Event title and speaker name
Thursday, April 22, 2021
5:00 pm - 6:30 pm
Jan Bardsley (Professor Emerita, Asian and Middle Eastern Studies, UNC-Chapel Hill)
Triangle Japan Forum

"Maiko Masquerade" explores Japanese representations of the maiko, or apprentice geisha, in films, manga, and other popular media as an icon of exemplary girlhood. Jan Bardsley (Professor Emerita, Asian and Middle Eastern Studies, UNC-Chapel Hill) traces how the maiko, long stigmatized as a victim of sexual exploitation, emerges in the 2000s as the chaste keeper of Kyoto's classical artistic traditions. Insider accounts by maiko and geisha, their leaders and fans, show pride in the training, challenges, and rewards maiko face.

No longer viewed as a toy for men's amusement, she serves as catalyst for women's consumer fun. This change inspires stories of ordinary girls-and even one boy-striving to embody the maiko ideal, engaging in masquerades that highlight questions of personal choice, gender performance, and national identity.

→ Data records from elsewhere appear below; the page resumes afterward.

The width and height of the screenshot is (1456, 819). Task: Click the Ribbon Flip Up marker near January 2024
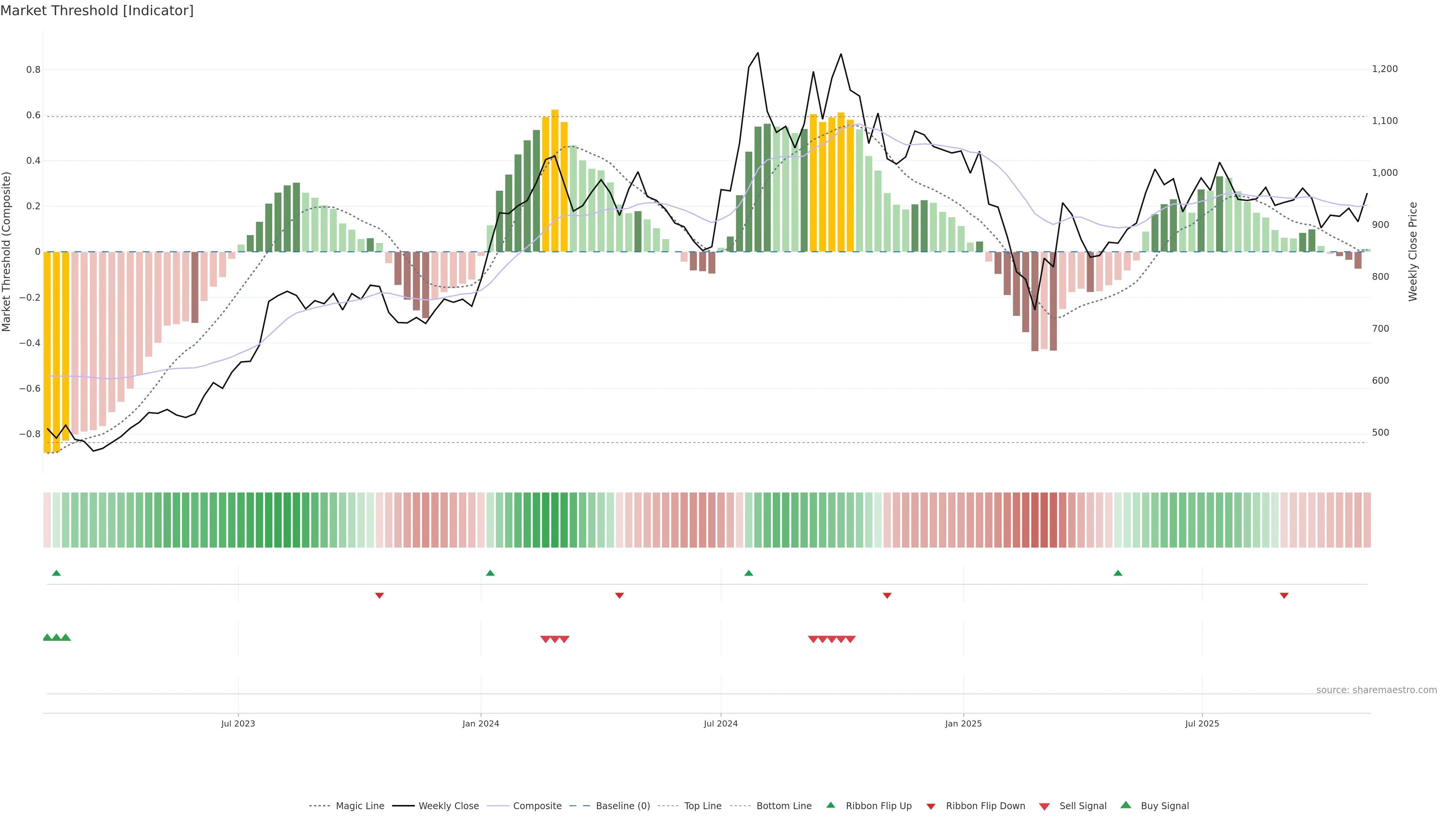[490, 573]
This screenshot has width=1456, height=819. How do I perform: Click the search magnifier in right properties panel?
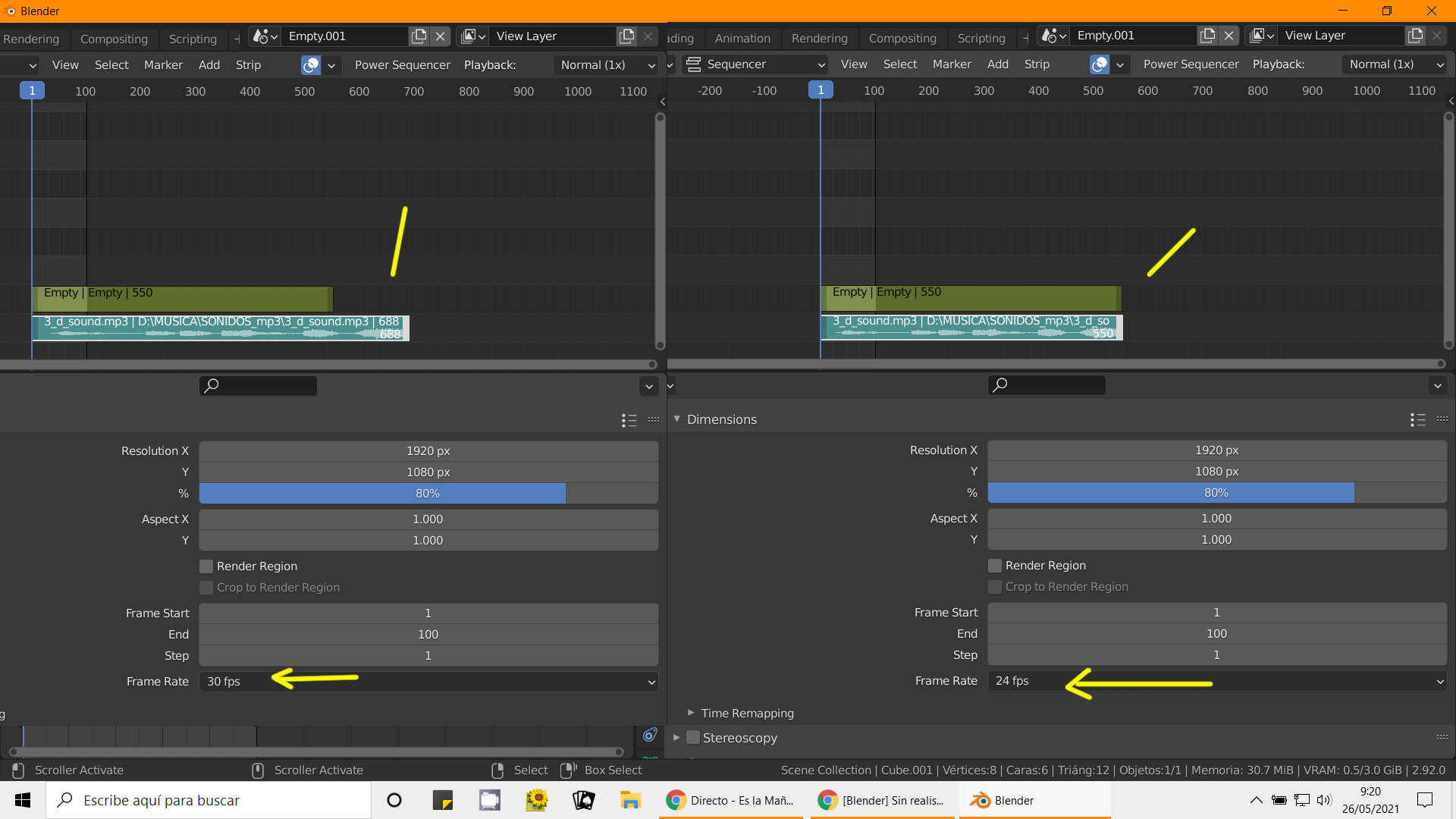[x=1000, y=385]

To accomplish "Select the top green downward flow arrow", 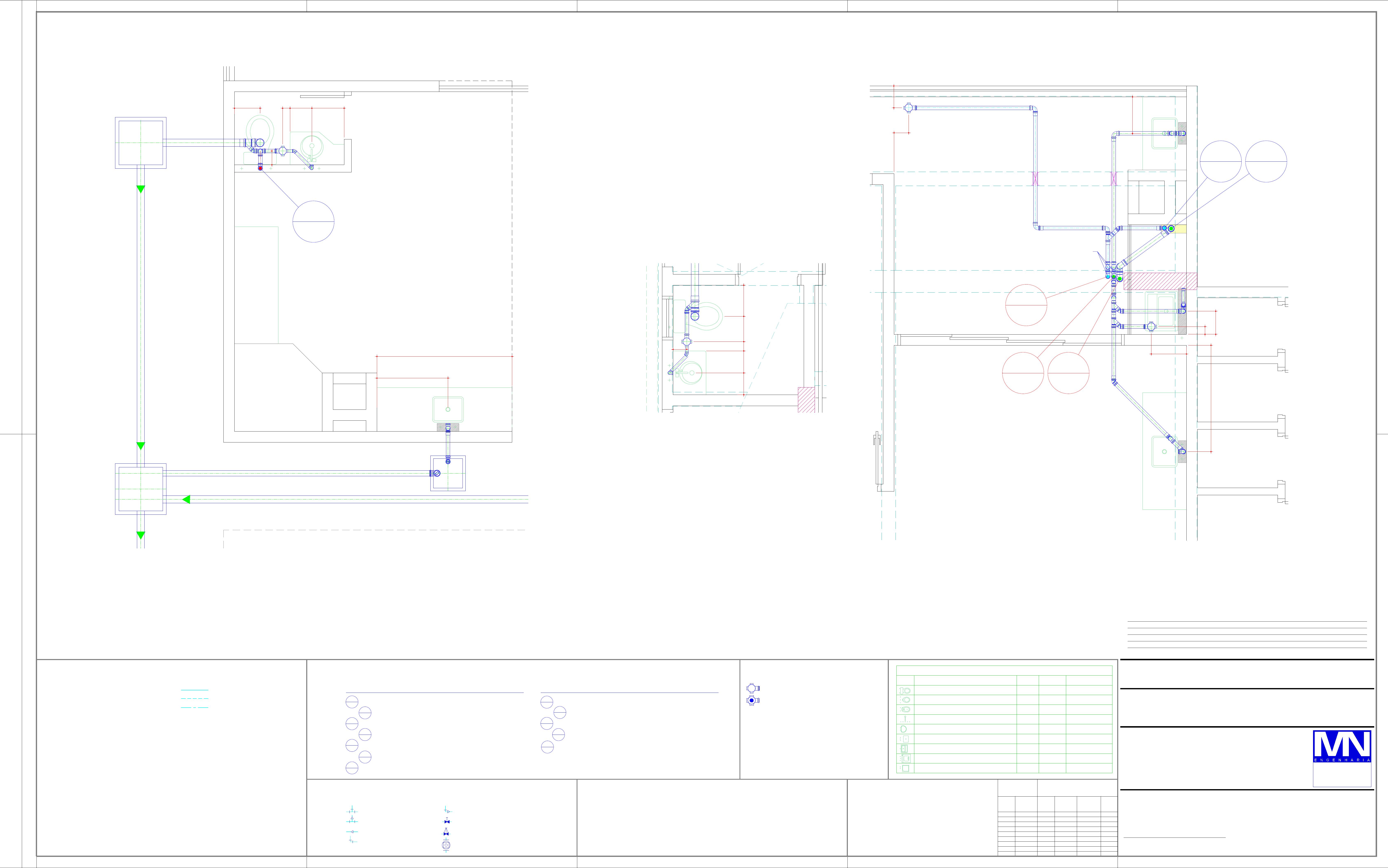I will [x=141, y=189].
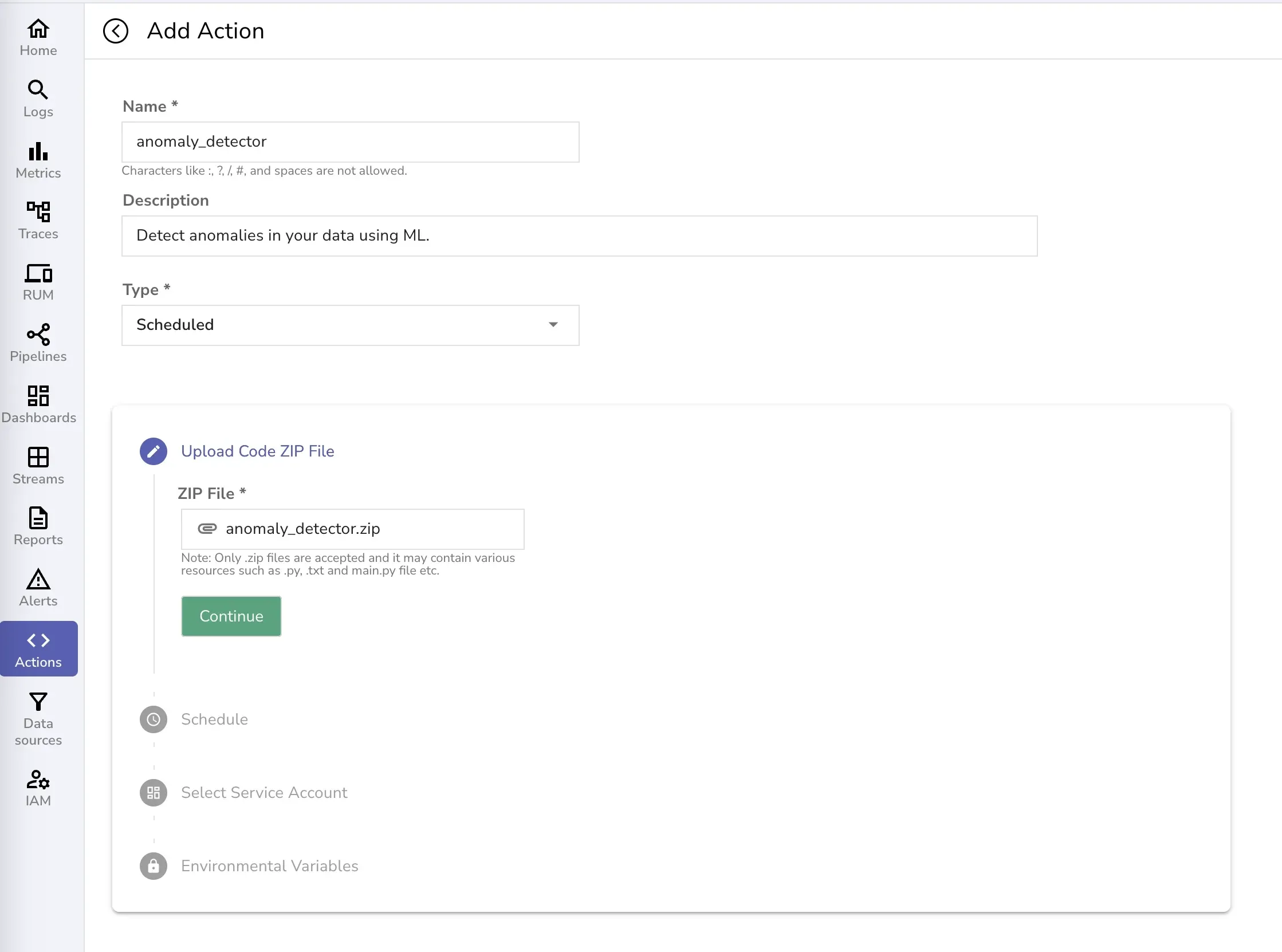This screenshot has height=952, width=1282.
Task: Open the Logs section
Action: pos(37,98)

This presentation explores how films of the 1950s to TV drama and manga of the 2000s costume the maiko identically, style her as an accomplished dancer, and imagine her as a famous symbol of Kyoto. But the plots they spin about her backstory-how she came to be a maiko, what her future holds, and what is important to her-differ radically over the decades. We also notice how the geisha character goes in and out of the spotlight as interpretations of her position change, too, revealing a certain uneasiness about unmarried adult women's financial and sexual independence.

Discussant will be Alisa Freedman, University of Oregon.